Chris von Hoffmann: Directing is definitely the thing I feel like I’m the best at and the one that I enjoy the most.
CC: What experience did you bring over from your work on short films to your first feature Drifter?
CVH: I was very adamant about making as many short films and mistakes as possible, so that I could really understand what I wanted to contribute to movies. I didn’t really know what that was in the beginning. I spent a few years making shorts, so I felt pretty confident in being able to dive into making a feature film.
CC: What sparked your interest in film-making in general?
CVH: I’ve been pretty single-minded about working in film since I was 6 or 7 years old. The first film I saw in the theatre was the Teenage Mutant Ninja Turtles movie and I just loved the magic of it. I don’t know what the specific thing was, but I remember having a camera when I was about 9 and just filming stuff. It was a culmination of a lot of things, but seeing my first movie in the theatres really kicked it off.
CC: What is your first feature film Drifter about?
CVH: It’s about two outlaw brothers in the Californian desert and they’re on the way to hunt down the guy who murdered their father. They take a temporary detour into a small town, because the younger brother needs medical assistance after being beaten pretty badly by a bunch of bandits who try to hijack their car. Once they enter the town they do find medical assistance, but they also find a small family of cannibal savages.
CC: Where did the idea for this story come from?

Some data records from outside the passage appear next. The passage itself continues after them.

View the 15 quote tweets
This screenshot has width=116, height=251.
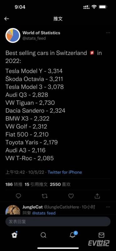click(x=36, y=184)
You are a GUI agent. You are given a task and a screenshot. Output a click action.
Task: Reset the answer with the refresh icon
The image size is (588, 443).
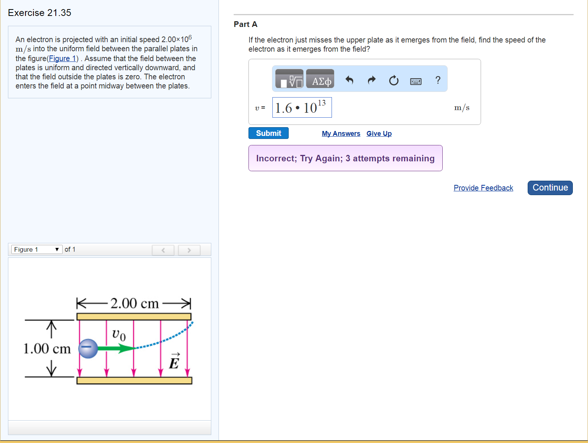[x=393, y=80]
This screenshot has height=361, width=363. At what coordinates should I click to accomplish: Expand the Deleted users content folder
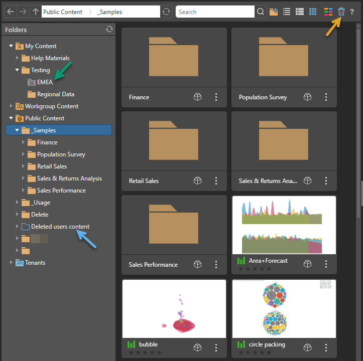pyautogui.click(x=18, y=227)
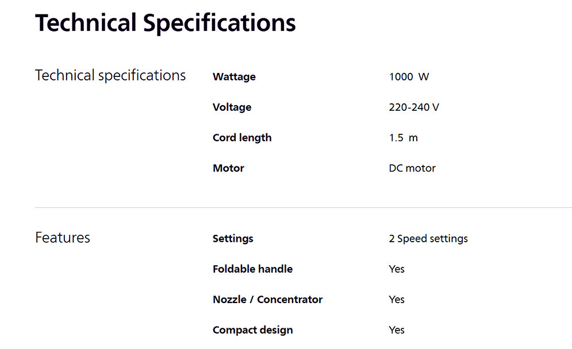The height and width of the screenshot is (349, 572).
Task: Click the DC motor value
Action: click(x=412, y=168)
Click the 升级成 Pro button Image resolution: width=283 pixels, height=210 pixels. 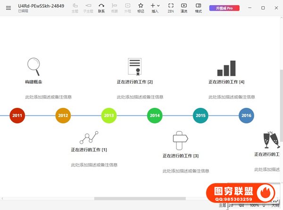tap(224, 8)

CVH: It was when I was around 16 that I had the idea for the story and the structure, but it was going to be a town run by a supernatural force instead of cannibals. When I started to develop it a few years later, I changed it to cannibals, because I thought it was a bit more exciting and better for budget. I wanted to make sure that my first movie was a culmination of nostalgia and a deconstruction of different genres and movies that I’ve loved since birth.
CC: What film-makers were your inspiration for such a visually powerful film?

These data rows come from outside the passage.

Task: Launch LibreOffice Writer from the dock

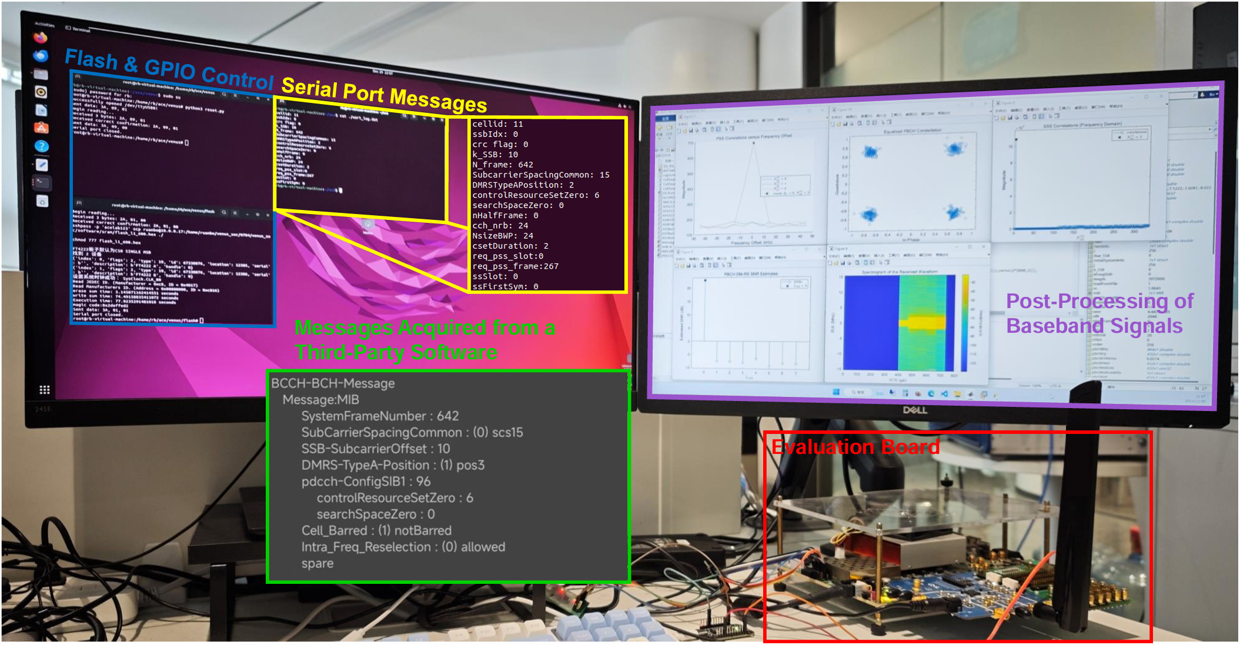Action: [x=41, y=110]
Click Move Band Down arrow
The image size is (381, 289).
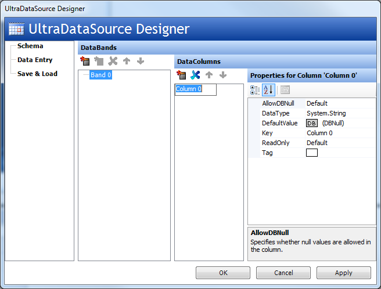tap(140, 61)
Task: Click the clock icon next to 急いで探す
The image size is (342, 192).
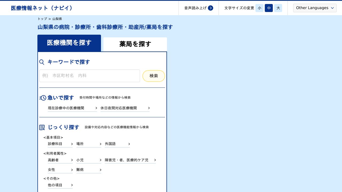Action: (x=43, y=98)
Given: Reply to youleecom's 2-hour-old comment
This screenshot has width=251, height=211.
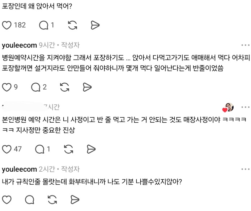Looking at the screenshot, I should pyautogui.click(x=30, y=199).

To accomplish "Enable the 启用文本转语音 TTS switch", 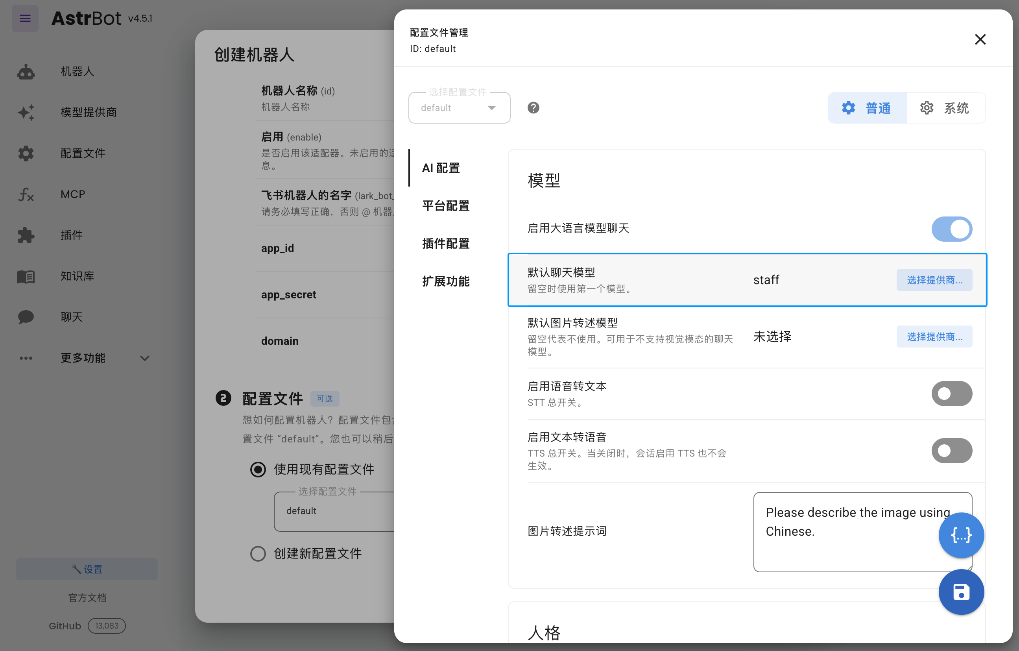I will click(952, 450).
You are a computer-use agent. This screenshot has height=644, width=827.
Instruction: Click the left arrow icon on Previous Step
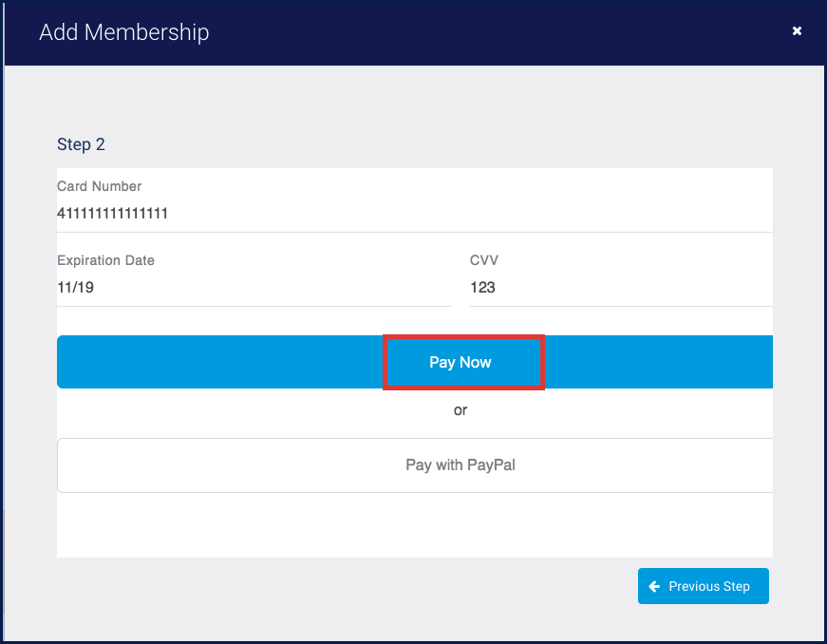(x=654, y=587)
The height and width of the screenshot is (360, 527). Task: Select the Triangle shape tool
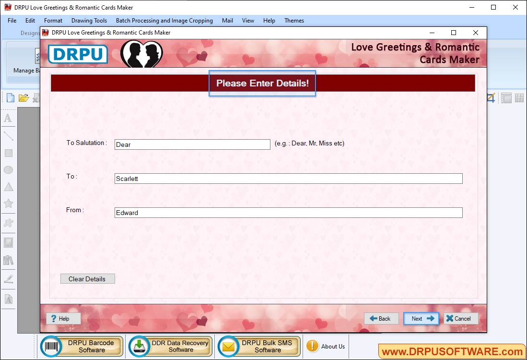(8, 186)
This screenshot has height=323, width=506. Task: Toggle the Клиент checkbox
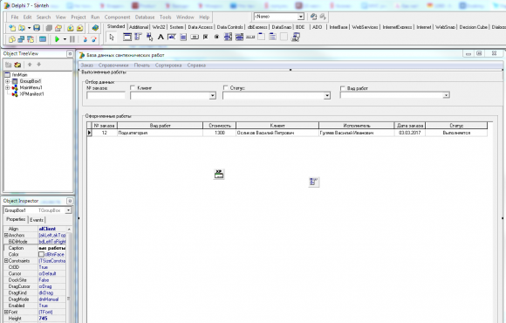tap(133, 87)
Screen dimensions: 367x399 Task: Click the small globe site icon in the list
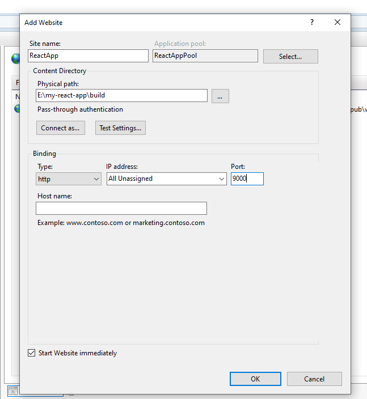tap(17, 108)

CVH: John Carpenter, Robert Rodriguez and, to a degree, Martin Scorsese. I really love aggressive film-making and I’m a real believer in the power of movies. I wanted to crank things up on all cylinders.
CC: Was this something that grew organically as you started filming or was it your original intention to make something this bold and violent?

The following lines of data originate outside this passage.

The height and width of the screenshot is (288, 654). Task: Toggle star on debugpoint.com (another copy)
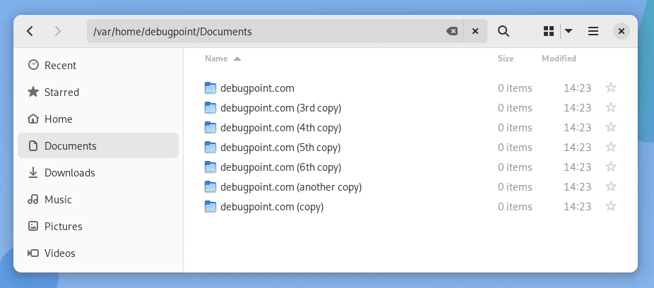pyautogui.click(x=611, y=187)
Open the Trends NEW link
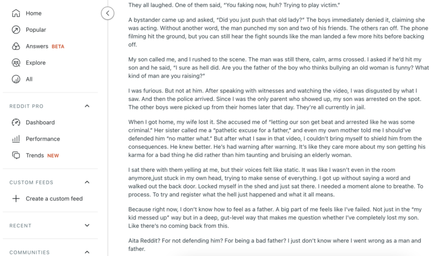This screenshot has width=433, height=256. (42, 155)

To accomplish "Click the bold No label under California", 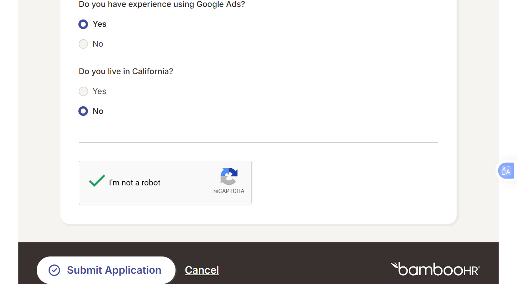I will [98, 111].
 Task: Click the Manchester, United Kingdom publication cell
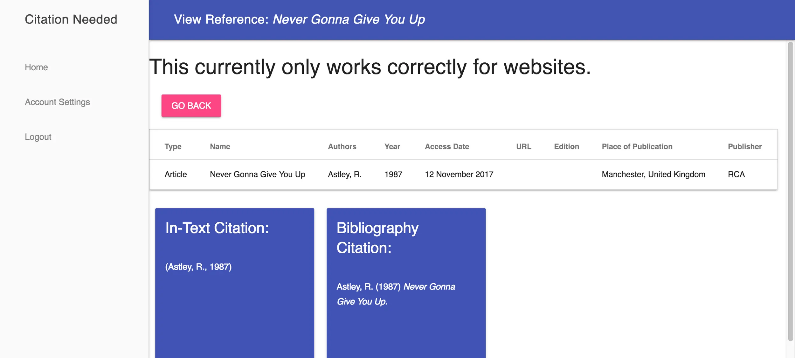(x=653, y=174)
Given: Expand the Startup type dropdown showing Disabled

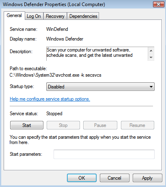Looking at the screenshot, I should (100, 87).
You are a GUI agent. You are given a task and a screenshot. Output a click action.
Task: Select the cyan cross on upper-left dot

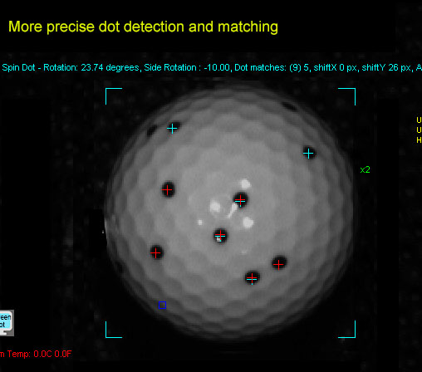172,129
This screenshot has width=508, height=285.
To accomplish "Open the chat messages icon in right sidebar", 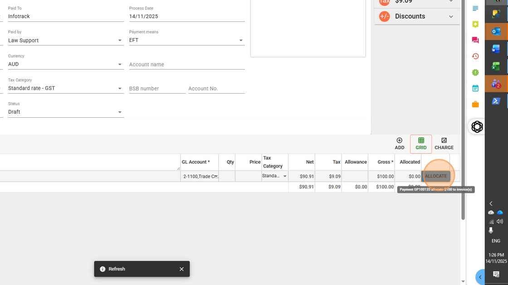I will pyautogui.click(x=475, y=40).
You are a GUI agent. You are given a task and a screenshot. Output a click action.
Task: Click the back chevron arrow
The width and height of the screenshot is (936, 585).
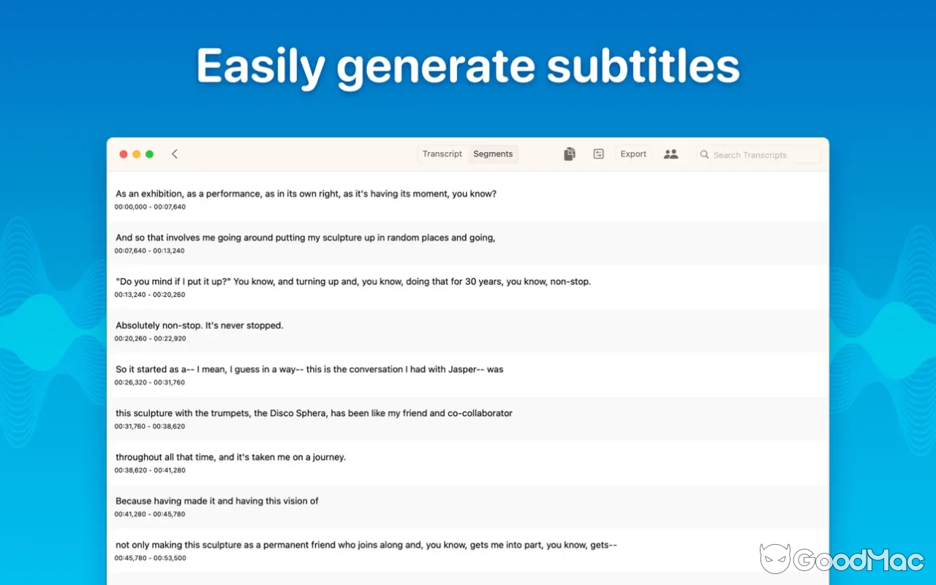(x=174, y=154)
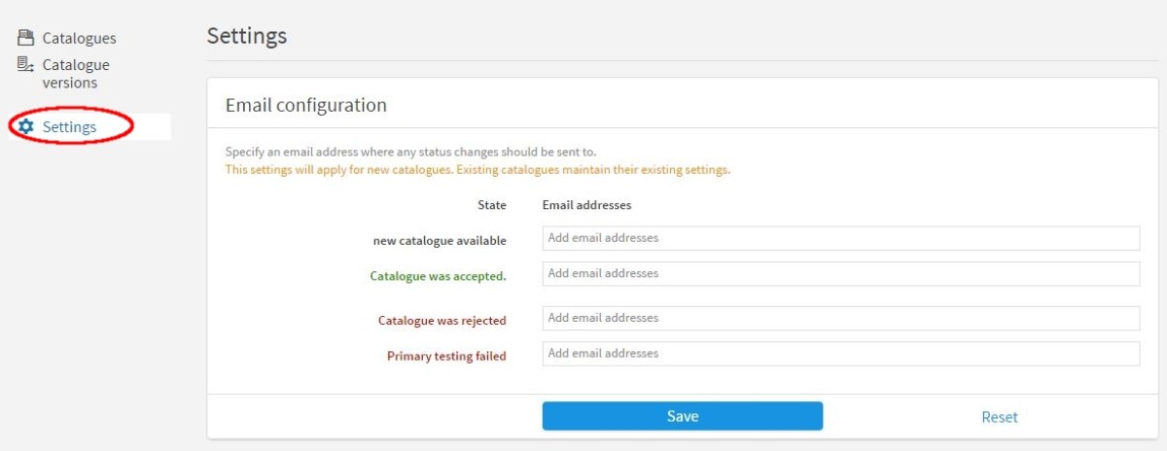Open the Catalogue versions menu item
The height and width of the screenshot is (451, 1167).
tap(76, 74)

CVH: I am quite a pessimistic and angry person, so during filming I really wanted to get this out of my system. I wanted to make a film as nihilistic as possible. I wanted it to be very mean-spirited and to give it a very violent tone. It’s a post-apocalyptic movie, so it’s essentially a cold exercise in violence. I wanted to crank up the cynicism of it to really do it justice.
CC: Despite it being this kind of cold, cynical film it also has an element of comedy that takes that edge off. Was this important?
CVH: Yeah. I did want to balance things out a little bit. I wanted it to have this weird sense of humour that may not connect with a lot of people, but I think it’s funny. I really like twisted humour where you’re not sure whether to laugh at it or not, because it’s uncomfortable.
CC: There are a lot of contrasts in Drifter, particularly with the comedy versus the violence/horror and the dark/bright visuals in the film, but the characters are arguably two different types of villains. Why didn’t you choose to focus on the typical idea of straight-cut good vs evil?
CVH: I liked the idea of not being sure who to root for. You’re just going on this deranged ride through this story and that’s the way that I just see things normally. You don’t really need to put a label on things all the time. I wanted the characters to be a bit more ambiguous.
CC: Why was it important to have this story set in a post-apocalyptic environment?
CVH: The setting is very ambiguous and I didn’t really want to establish or exposition exactly whether it’s taking place in the future or in the Californian desert now. I wanted to create my own setting that is almost like it’s taking place in a dream. I wanted it be like it’s swimming through my brain, rather than putting a label on its setting or saying that it’s a post-apocalyptic movie. It can be wherever or whenever you think it’s taking place.